▶ ABOUT THIS EXERCISE
Return each line of the material verbatim.

▶ RECORDS FOR PROCESSING
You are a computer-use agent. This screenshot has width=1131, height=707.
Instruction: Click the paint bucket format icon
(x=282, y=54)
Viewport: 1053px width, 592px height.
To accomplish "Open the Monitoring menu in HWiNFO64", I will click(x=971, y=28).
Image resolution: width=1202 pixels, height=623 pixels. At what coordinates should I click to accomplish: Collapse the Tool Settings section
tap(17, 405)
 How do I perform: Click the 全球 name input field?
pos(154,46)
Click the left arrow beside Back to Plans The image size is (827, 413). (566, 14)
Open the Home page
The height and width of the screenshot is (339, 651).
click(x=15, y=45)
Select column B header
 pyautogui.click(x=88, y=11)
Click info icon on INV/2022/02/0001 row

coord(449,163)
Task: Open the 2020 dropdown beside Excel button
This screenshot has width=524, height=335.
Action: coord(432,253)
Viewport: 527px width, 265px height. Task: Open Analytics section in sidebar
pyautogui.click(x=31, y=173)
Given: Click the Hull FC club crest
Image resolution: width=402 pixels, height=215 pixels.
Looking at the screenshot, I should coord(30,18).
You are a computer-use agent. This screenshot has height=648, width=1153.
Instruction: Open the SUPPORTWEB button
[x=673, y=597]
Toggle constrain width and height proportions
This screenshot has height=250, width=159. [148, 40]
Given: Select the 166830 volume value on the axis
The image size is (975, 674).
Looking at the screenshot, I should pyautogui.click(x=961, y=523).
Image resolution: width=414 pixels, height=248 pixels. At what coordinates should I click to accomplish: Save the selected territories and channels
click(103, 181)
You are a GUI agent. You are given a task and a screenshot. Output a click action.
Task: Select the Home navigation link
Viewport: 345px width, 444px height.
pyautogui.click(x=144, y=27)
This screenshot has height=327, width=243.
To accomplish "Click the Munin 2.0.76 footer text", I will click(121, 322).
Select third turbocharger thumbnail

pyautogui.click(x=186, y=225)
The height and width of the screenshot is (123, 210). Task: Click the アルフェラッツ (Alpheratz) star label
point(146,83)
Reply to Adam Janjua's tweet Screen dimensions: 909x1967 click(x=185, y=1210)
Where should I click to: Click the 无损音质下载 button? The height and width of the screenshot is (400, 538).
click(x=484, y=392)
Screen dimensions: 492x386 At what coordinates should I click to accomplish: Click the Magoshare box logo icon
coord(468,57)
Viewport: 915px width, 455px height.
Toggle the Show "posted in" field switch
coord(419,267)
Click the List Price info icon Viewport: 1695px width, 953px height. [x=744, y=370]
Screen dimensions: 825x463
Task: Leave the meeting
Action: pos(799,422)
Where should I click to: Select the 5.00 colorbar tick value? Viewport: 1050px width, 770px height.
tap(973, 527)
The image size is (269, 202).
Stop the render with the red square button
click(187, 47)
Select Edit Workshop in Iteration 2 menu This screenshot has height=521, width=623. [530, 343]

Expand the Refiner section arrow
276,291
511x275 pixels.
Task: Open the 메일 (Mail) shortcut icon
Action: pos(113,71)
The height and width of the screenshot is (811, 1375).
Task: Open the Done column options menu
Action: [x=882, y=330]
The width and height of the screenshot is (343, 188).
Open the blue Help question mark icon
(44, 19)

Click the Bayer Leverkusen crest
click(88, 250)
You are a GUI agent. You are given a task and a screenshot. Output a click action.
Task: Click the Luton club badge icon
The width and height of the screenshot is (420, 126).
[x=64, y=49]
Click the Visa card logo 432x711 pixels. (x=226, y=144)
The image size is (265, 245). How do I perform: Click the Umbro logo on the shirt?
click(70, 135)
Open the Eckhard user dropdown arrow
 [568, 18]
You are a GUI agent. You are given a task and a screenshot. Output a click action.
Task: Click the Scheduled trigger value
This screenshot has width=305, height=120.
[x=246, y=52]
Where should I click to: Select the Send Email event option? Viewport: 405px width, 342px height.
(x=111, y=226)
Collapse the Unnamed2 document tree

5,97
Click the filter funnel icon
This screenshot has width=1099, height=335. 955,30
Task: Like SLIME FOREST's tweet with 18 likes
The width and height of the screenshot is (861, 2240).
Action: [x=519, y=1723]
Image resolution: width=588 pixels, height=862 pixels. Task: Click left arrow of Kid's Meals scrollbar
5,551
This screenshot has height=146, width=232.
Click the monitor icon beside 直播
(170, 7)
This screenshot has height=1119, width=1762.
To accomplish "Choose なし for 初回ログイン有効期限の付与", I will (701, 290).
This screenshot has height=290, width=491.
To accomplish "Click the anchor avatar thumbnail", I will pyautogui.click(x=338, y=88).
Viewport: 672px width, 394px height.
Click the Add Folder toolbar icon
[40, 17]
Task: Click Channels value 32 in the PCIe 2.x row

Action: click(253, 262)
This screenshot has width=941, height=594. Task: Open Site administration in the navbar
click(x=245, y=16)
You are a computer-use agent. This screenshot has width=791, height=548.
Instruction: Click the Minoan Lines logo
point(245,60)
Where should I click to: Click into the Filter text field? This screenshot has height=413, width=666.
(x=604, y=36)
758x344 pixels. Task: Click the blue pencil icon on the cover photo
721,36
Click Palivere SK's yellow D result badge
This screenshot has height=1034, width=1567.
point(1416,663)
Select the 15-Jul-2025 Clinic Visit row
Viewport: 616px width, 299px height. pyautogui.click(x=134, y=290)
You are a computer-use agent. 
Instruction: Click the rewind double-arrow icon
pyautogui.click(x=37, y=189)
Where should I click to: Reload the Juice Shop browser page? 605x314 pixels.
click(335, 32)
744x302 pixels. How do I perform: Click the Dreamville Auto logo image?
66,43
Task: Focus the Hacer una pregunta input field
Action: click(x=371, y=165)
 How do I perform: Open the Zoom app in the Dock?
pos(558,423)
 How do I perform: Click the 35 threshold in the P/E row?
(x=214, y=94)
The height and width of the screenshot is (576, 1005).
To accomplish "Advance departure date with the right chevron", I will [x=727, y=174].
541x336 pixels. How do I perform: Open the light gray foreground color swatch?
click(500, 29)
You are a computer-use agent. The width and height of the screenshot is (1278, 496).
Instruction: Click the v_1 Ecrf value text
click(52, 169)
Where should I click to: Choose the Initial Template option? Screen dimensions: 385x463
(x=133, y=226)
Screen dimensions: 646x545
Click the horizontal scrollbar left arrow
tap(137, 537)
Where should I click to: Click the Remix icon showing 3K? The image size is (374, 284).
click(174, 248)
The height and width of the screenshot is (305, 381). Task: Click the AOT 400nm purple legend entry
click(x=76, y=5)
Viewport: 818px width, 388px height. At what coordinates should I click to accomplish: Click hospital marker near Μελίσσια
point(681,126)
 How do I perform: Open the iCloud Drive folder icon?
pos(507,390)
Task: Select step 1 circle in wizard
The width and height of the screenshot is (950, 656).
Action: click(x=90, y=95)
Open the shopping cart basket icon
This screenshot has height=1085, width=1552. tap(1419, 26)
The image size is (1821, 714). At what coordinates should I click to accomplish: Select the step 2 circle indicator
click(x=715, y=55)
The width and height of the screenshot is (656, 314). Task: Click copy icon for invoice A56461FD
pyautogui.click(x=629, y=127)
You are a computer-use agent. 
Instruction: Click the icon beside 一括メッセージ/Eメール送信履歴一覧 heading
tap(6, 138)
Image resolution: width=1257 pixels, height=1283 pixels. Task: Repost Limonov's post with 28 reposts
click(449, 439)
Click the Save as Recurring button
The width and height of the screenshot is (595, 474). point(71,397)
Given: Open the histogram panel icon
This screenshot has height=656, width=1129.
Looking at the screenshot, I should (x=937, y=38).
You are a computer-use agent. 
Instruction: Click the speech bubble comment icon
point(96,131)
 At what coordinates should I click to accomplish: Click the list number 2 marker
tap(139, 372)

▶ SOLUTION
You are a computer-use agent. This screenshot has width=1131, height=707.
Instruction: Click the paint bucket format icon
(x=282, y=54)
Viewport: 1053px width, 592px height.
To accomplish "Open the Monitoring menu in HWiNFO64", I will click(x=971, y=28).
Image resolution: width=1202 pixels, height=623 pixels. At what coordinates should I click to accomplish: Collapse the Tool Settings section
tap(17, 405)
 How do I perform: Click the 全球 name input field?
pos(154,46)
Click the left arrow beside Back to Plans The image size is (827, 413). (566, 14)
Open the Home page
The height and width of the screenshot is (339, 651).
click(x=15, y=45)
Select column B header
 pyautogui.click(x=88, y=11)
Click info icon on INV/2022/02/0001 row

coord(449,163)
Task: Open the 2020 dropdown beside Excel button
This screenshot has width=524, height=335.
Action: coord(432,253)
Viewport: 527px width, 265px height. Task: Open Analytics section in sidebar
pyautogui.click(x=31, y=173)
Given: Click the Hull FC club crest
Image resolution: width=402 pixels, height=215 pixels.
Looking at the screenshot, I should coord(30,18).
You are a computer-use agent. This screenshot has height=648, width=1153.
Instruction: Open the SUPPORTWEB button
[x=673, y=597]
Toggle constrain width and height proportions
This screenshot has height=250, width=159. [148, 40]
Given: Select the 166830 volume value on the axis
The image size is (975, 674).
Looking at the screenshot, I should pyautogui.click(x=961, y=523).
Image resolution: width=414 pixels, height=248 pixels. At what coordinates should I click to accomplish: Save the selected territories and channels
click(103, 181)
You are a GUI agent. You are given a task and a screenshot. Output a click action.
Task: Select the Home navigation link
Viewport: 345px width, 444px height.
pyautogui.click(x=144, y=27)
This screenshot has height=327, width=243.
To accomplish "Click the Munin 2.0.76 footer text", I will click(121, 322).
Select third turbocharger thumbnail

pyautogui.click(x=186, y=225)
The height and width of the screenshot is (123, 210). Task: Click the アルフェラッツ (Alpheratz) star label
point(146,83)
Reply to Adam Janjua's tweet Screen dimensions: 909x1967 click(x=185, y=1210)
Where should I click to: Click the 无损音质下载 button? The height and width of the screenshot is (400, 538).
click(x=484, y=392)
Screen dimensions: 492x386 At what coordinates should I click to accomplish: Click the Magoshare box logo icon
coord(468,57)
Viewport: 915px width, 455px height.
Toggle the Show "posted in" field switch
coord(419,267)
Click the List Price info icon Viewport: 1695px width, 953px height. [x=744, y=370]
Screen dimensions: 825x463
Task: Leave the meeting
Action: pos(799,422)
Where should I click to: Select the 5.00 colorbar tick value? Viewport: 1050px width, 770px height.
tap(973, 527)
The image size is (269, 202).
Stop the render with the red square button
click(187, 47)
Select Edit Workshop in Iteration 2 menu This screenshot has height=521, width=623. [530, 343]

Expand the Refiner section arrow
276,291
511x275 pixels.
Task: Open the 메일 (Mail) shortcut icon
Action: pos(113,71)
The height and width of the screenshot is (811, 1375).
Task: Open the Done column options menu
Action: [x=882, y=330]
The width and height of the screenshot is (343, 188).
Open the blue Help question mark icon
(44, 19)

Click the Bayer Leverkusen crest
click(88, 250)
You are a GUI agent. You are given a task and a screenshot. Output a click action.
Task: Click the Luton club badge icon
The width and height of the screenshot is (420, 126).
[x=64, y=49]
Click the Visa card logo 432x711 pixels. (x=226, y=144)
The image size is (265, 245). How do I perform: Click the Umbro logo on the shirt?
click(70, 135)
Open the Eckhard user dropdown arrow
 [568, 18]
You are a GUI agent. You are given a task and a screenshot. Output a click action.
Task: Click the Scheduled trigger value
This screenshot has width=305, height=120.
[x=246, y=52]
Where should I click to: Select the Send Email event option? Viewport: 405px width, 342px height.
(x=111, y=226)
Collapse the Unnamed2 document tree

5,97
Click the filter funnel icon
This screenshot has width=1099, height=335. 955,30
Task: Like SLIME FOREST's tweet with 18 likes
The width and height of the screenshot is (861, 2240).
Action: [x=519, y=1723]
Image resolution: width=588 pixels, height=862 pixels. Task: Click left arrow of Kid's Meals scrollbar
5,551
This screenshot has height=146, width=232.
Click the monitor icon beside 直播
(170, 7)
This screenshot has height=1119, width=1762.
To accomplish "Choose なし for 初回ログイン有効期限の付与", I will (701, 290).
This screenshot has height=290, width=491.
To accomplish "Click the anchor avatar thumbnail", I will pyautogui.click(x=338, y=88).
Viewport: 672px width, 394px height.
Click the Add Folder toolbar icon
[40, 17]
Task: Click Channels value 32 in the PCIe 2.x row

Action: click(253, 262)
This screenshot has width=941, height=594. Task: Open Site administration in the navbar
click(x=245, y=16)
You are a computer-use agent. This screenshot has width=791, height=548.
Instruction: Click the Minoan Lines logo
point(245,60)
Where should I click to: Click into the Filter text field? This screenshot has height=413, width=666.
(x=604, y=36)
758x344 pixels. Task: Click the blue pencil icon on the cover photo
721,36
Click Palivere SK's yellow D result badge
This screenshot has height=1034, width=1567.
point(1416,663)
Select the 15-Jul-2025 Clinic Visit row
Viewport: 616px width, 299px height. pyautogui.click(x=134, y=290)
You are a computer-use agent. 
Instruction: Click the rewind double-arrow icon
pyautogui.click(x=37, y=189)
Where should I click to: Reload the Juice Shop browser page? 605x314 pixels.
click(335, 32)
744x302 pixels. How do I perform: Click the Dreamville Auto logo image?
66,43
Task: Focus the Hacer una pregunta input field
Action: click(x=371, y=165)
 How do I perform: Open the Zoom app in the Dock?
pos(558,423)
 How do I perform: Click the 35 threshold in the P/E row?
(x=214, y=94)
The height and width of the screenshot is (576, 1005).
To accomplish "Advance departure date with the right chevron", I will [x=727, y=174].
541x336 pixels. How do I perform: Open the light gray foreground color swatch?
click(500, 29)
You are a computer-use agent. The width and height of the screenshot is (1278, 496).
Instruction: Click the v_1 Ecrf value text
click(52, 169)
Where should I click to: Choose the Initial Template option? Screen dimensions: 385x463
(x=133, y=226)
Screen dimensions: 646x545
Click the horizontal scrollbar left arrow
tap(137, 537)
Where should I click to: Click the Remix icon showing 3K? The image size is (374, 284).
click(174, 248)
The height and width of the screenshot is (305, 381). Task: Click the AOT 400nm purple legend entry
click(x=76, y=5)
Viewport: 818px width, 388px height. At what coordinates should I click to accomplish: Click hospital marker near Μελίσσια
point(681,126)
 How do I perform: Open the iCloud Drive folder icon?
pos(507,390)
Task: Select step 1 circle in wizard
The width and height of the screenshot is (950, 656).
Action: click(x=90, y=95)
Open the shopping cart basket icon
This screenshot has height=1085, width=1552. tap(1419, 26)
The image size is (1821, 714). At what coordinates should I click to accomplish: Select the step 2 circle indicator
click(x=715, y=55)
The width and height of the screenshot is (656, 314). Task: Click copy icon for invoice A56461FD
pyautogui.click(x=629, y=127)
You are a computer-use agent. 
Instruction: Click the icon beside 一括メッセージ/Eメール送信履歴一覧 heading
tap(6, 138)
Image resolution: width=1257 pixels, height=1283 pixels. Task: Repost Limonov's post with 28 reposts
click(449, 439)
Click the Save as Recurring button
The width and height of the screenshot is (595, 474). point(71,397)
Given: Open the histogram panel icon
This screenshot has height=656, width=1129.
Looking at the screenshot, I should (x=937, y=38).
You are a computer-use agent. 
Instruction: Click the speech bubble comment icon
point(96,131)
 At what coordinates should I click to accomplish: Click the list number 2 marker
tap(139, 372)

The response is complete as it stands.